§ **EXTRACTED RECORDS**:
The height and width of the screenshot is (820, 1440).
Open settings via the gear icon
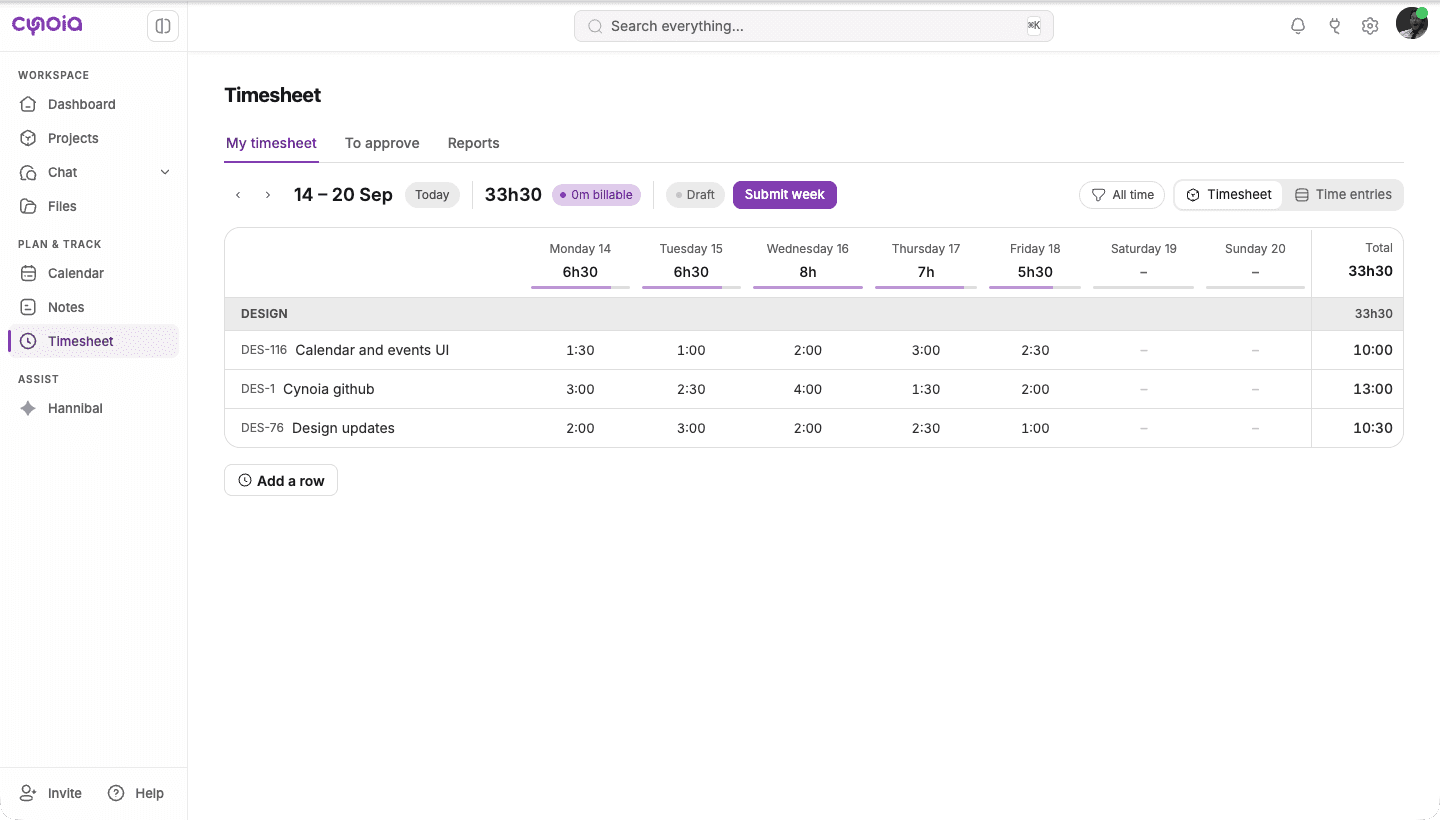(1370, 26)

--

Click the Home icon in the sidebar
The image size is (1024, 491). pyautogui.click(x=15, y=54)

...

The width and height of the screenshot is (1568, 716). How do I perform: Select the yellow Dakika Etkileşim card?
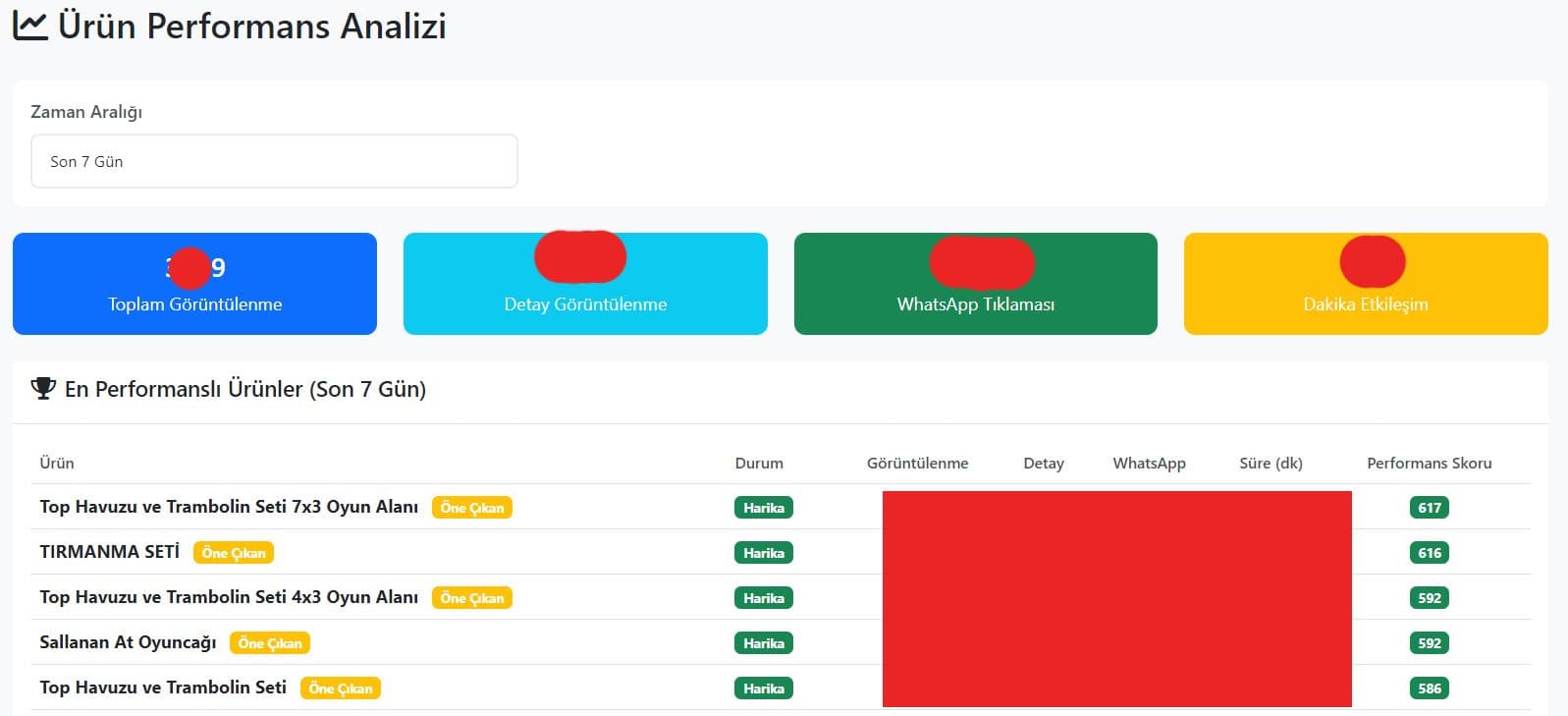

§ **DO THIS**: Pull out each line of the material above that contains the word "width", copying the lines in full.

§ **SOLUTION TO THIS TASK**:
The height and width of the screenshot is (820, 1440).
The width and height of the screenshot is (1568, 716). How do I perform: Select the yellow Dakika Etkileşim card?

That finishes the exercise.